Mandela was treated for an acute respiratory infection in 2011. He was hospitalized for a lung infection on December 8, and on December 15, he underwent surgery for removal of gallstones.

Because Mandela is in his 90s, it's understandable that "once in a while, he needs medical care and medical attention," another granddaughter, Swati Dlamini, told CNN. "And we're very grateful he's surrounded by the best medical team. He's very well taken care of, and he's very comfortable, and he's very happy."

On Wednesday, a spokesman for South African President Jacob Zuma told media that Mandela had been discharged from the hospital and would continue receiving treatment at his home in Houghton.

He's received well wishes from around the globe, his granddaughters said.

"We'd just like to thank the whole world for sending us messages and keeping us in their prayers," Manaway said.

"We know that people worry and we know that people are concerned," Dlamini said. "But, you know, we'd just like people to know that he's doing very well and he's in good spirits and he's very cheerful."

Mandela has not made a public appearance since the 2010 World Cup hosted in his country. In 2011, South Africans got a rare glimpse of him when he voted in local municipal elections at his home in Johannesburg.

There's been secrecy surrounding his health.

"He has every right to his privacy," Dlamini said. "As the family, we call on people and urge people to give us the privacy to deal with whatever we're going through as a family in private."

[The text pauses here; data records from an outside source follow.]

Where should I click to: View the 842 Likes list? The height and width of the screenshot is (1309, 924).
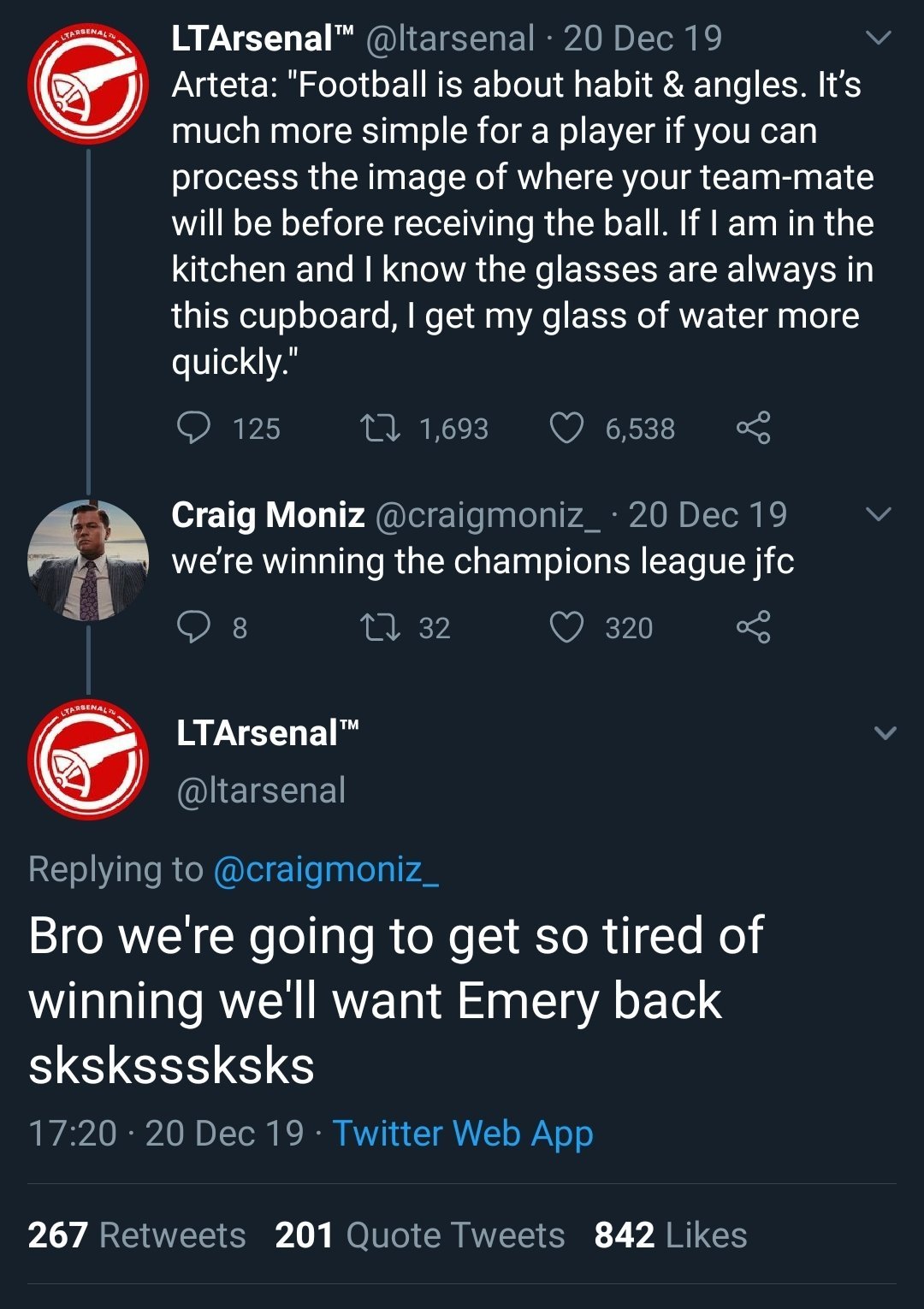pos(671,1235)
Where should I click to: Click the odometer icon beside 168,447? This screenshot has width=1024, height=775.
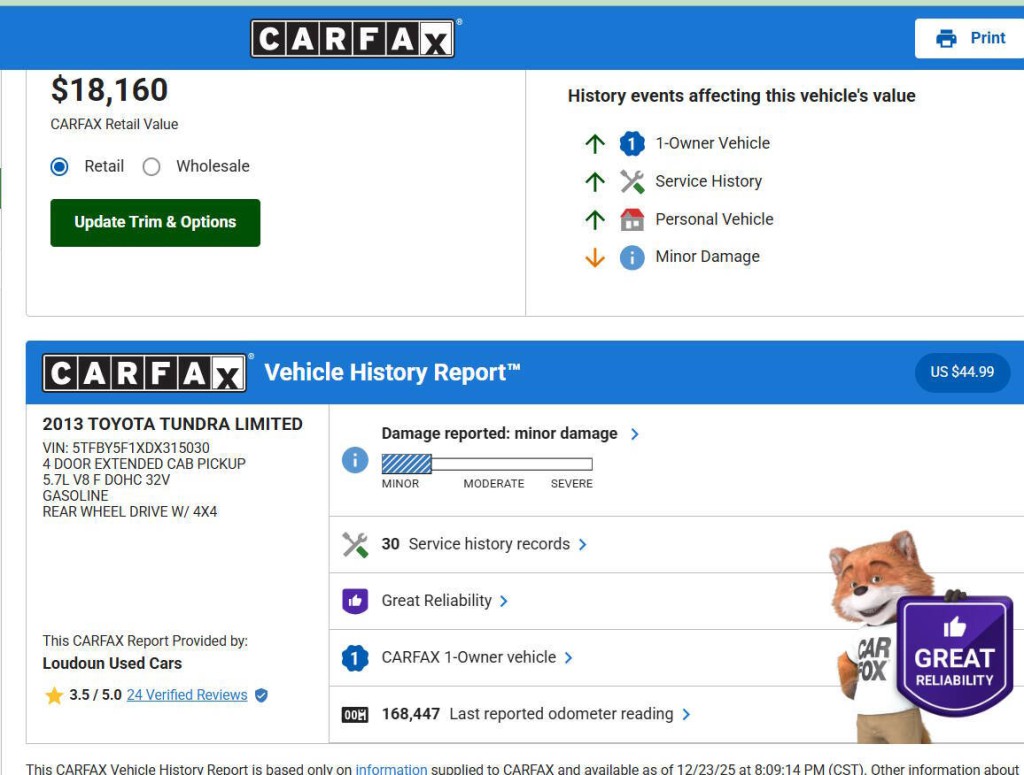point(355,715)
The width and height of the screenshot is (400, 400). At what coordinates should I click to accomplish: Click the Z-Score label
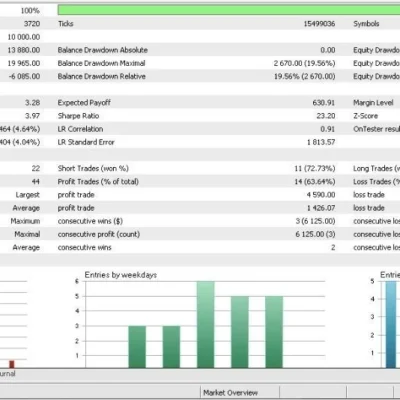click(x=365, y=116)
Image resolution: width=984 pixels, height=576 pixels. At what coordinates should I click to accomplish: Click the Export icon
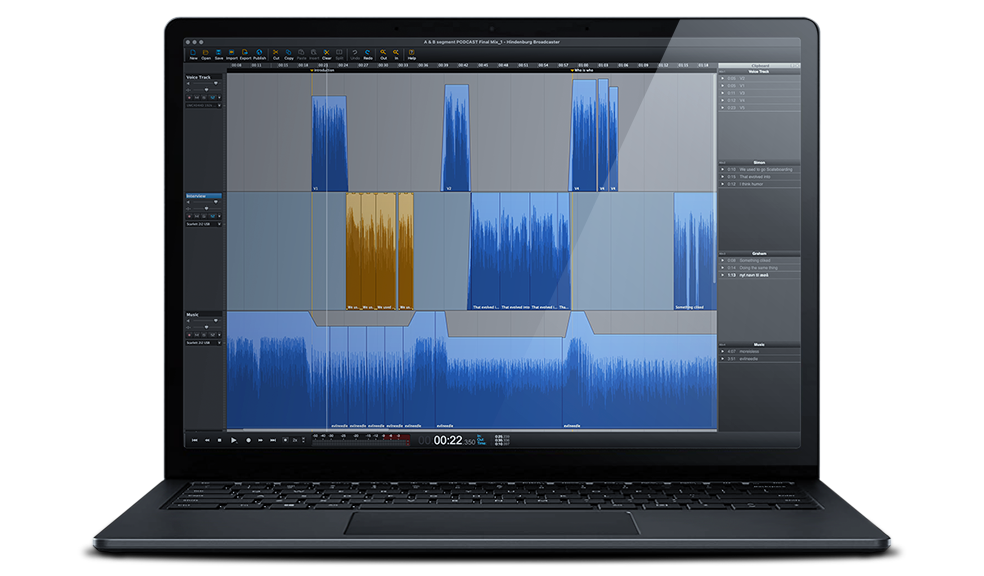pyautogui.click(x=245, y=53)
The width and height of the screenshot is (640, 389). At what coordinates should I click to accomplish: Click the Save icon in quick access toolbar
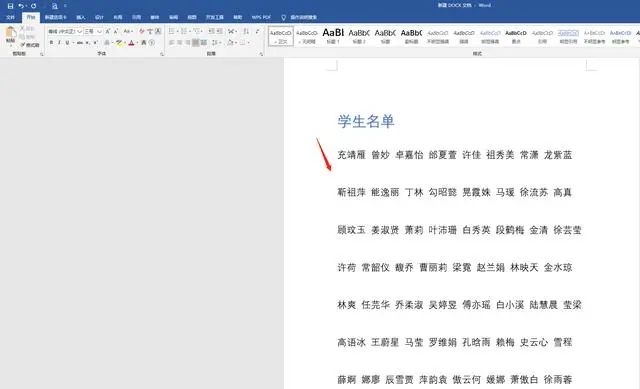(10, 6)
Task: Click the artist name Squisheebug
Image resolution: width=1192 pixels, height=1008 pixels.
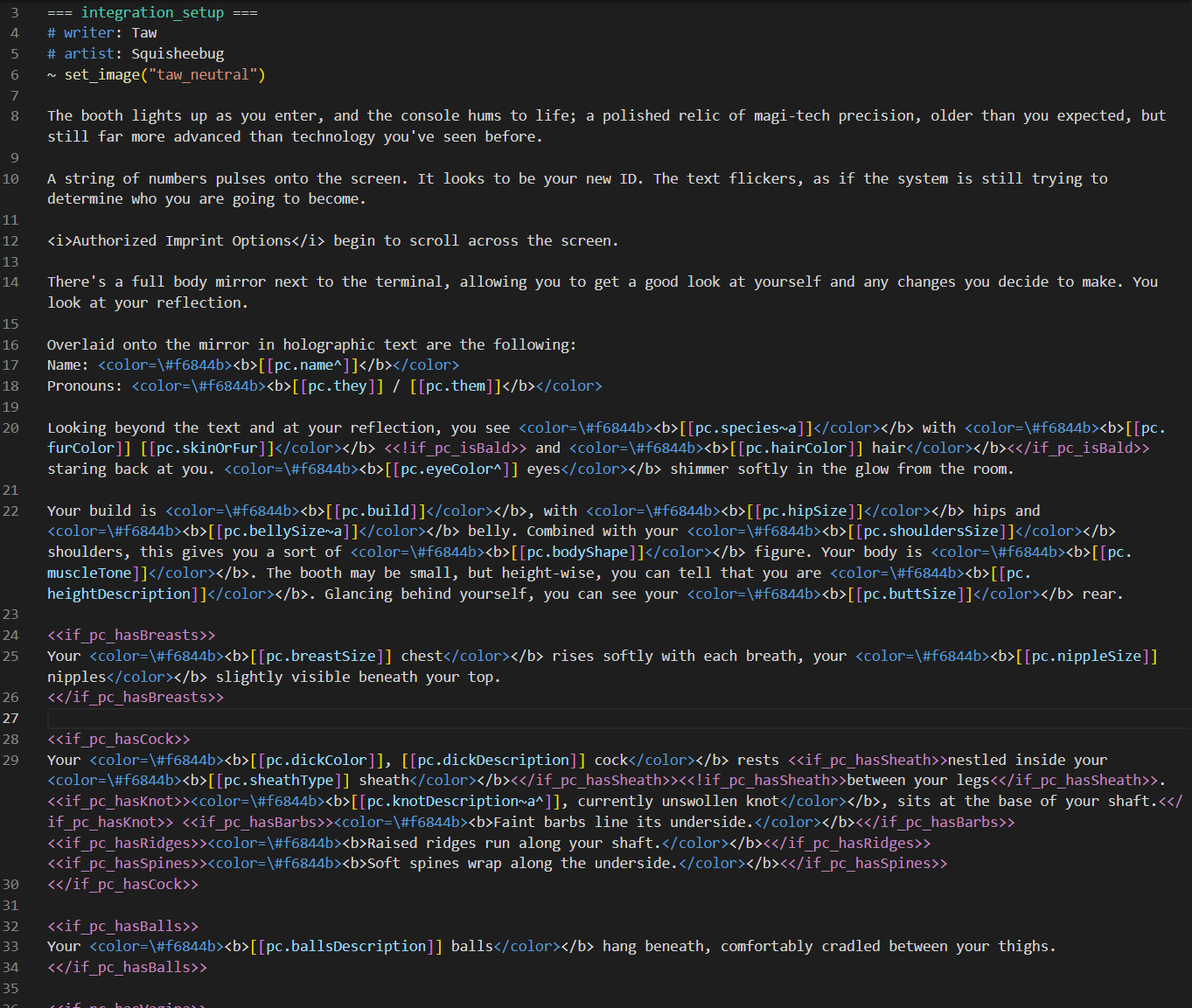Action: pyautogui.click(x=178, y=54)
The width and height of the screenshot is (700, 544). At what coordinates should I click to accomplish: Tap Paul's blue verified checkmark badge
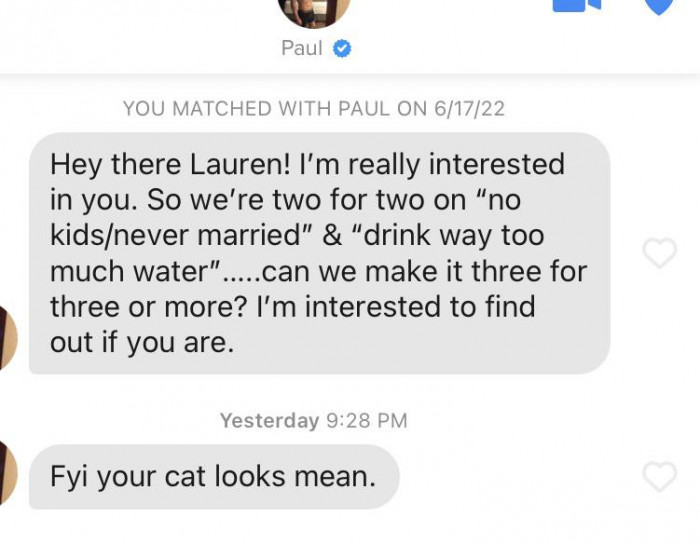[342, 49]

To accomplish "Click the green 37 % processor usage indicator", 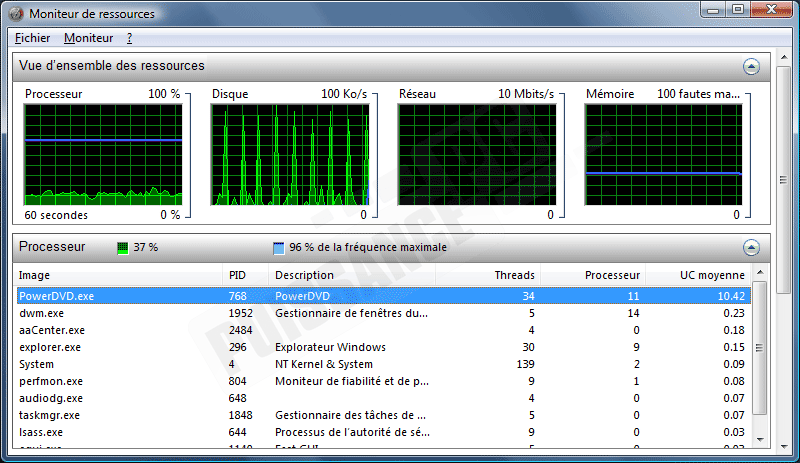I will [x=123, y=247].
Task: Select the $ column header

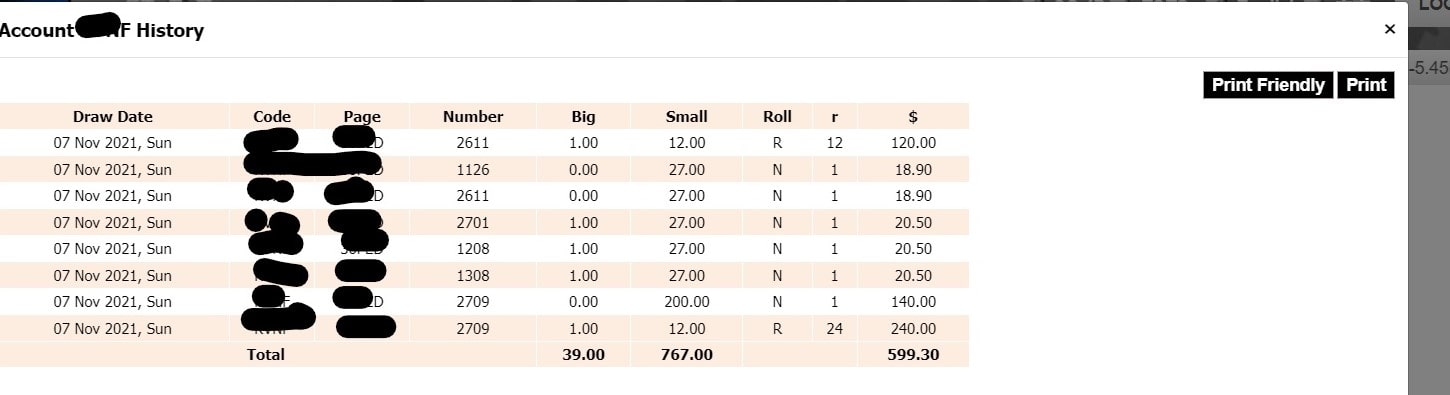Action: tap(913, 116)
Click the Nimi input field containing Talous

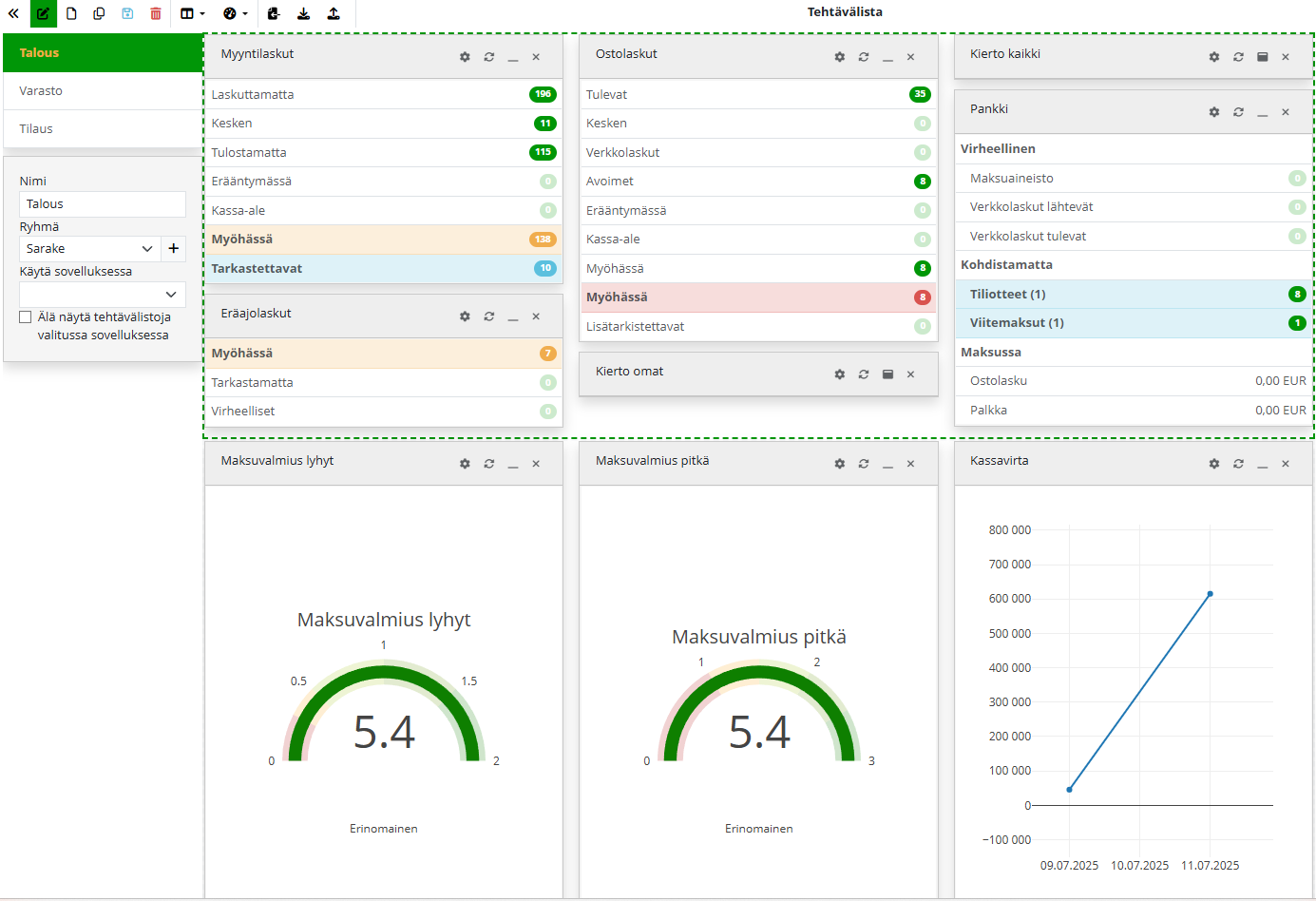[x=102, y=204]
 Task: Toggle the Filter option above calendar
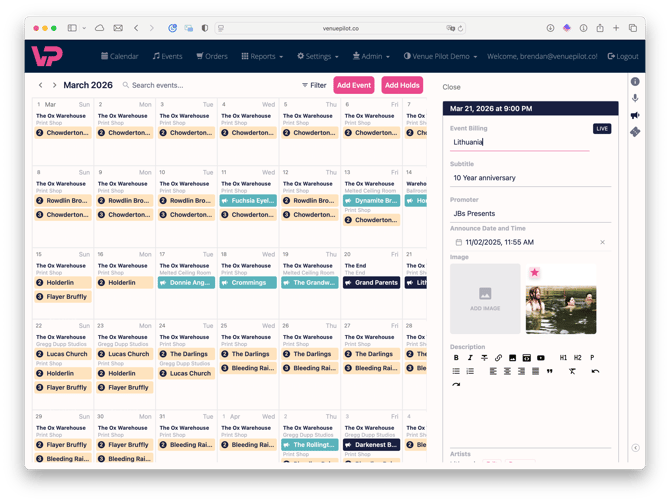(x=314, y=86)
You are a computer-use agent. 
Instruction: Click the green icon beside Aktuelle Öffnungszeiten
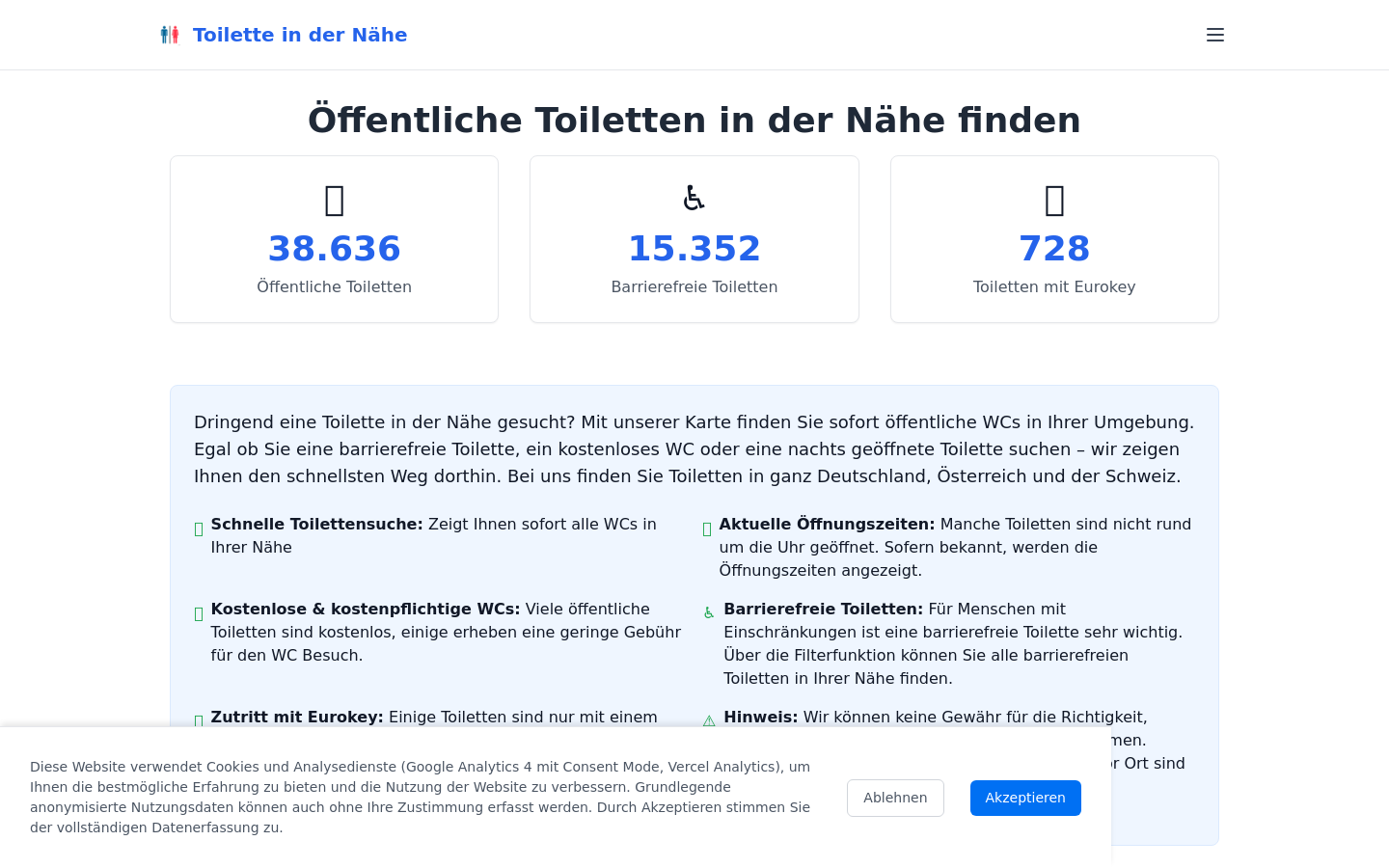pyautogui.click(x=707, y=529)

"I think people need to remember that my grandfather played a huge role -- and not only him, many other South Africans played a huge role -- to get us where we are now," she added. "My grandfather said this when he was resigning from public life -- it is now (up) to South Africans to take this country forward, that a legacy like his should be carried by as many people as possible."

Dlamini said she is telling her children about their great-grandfather's life.

He was the president from 1994 to 1999, making him the first president chosen in a democratic election and the country's first black president. In his younger years, he fought against apartheid and was sentenced to life in prison for his activism. He spent 27 years behind bars and was released in 1990. Mandela was awarded the Nobel Peace Prize in 1993.

"He's always dedicated his life to the struggle," Dlamini said. "For our children to be able to spend time with him now ... they can sit on his lap and hear stories from him. It's great; something we didn't have growing up."

On Mandela's birthday in July this year, former U.S. President Bill Clinton reflected on the conversations the two have had. Mandela kept his wife and daughter in mind, Clinton said.

"He didn't call me a single time, not once, when he didn't ask about Hillary (Clinton) and Chelsea," Clinton said of their conversations during the time both were in office. "If it wasn't too late, he'd ask me to go get Chelsea, bring her to the phone, ask about her homework."

Clinton said the anti-apartheid icon never lost touch with his humanity.

"I saw in him something that I try not to lose in myself, which is no matter how much responsibility you have," Clinton said, "he remembered you were a person first."

CNN's Kim Norgaard contributed to this report.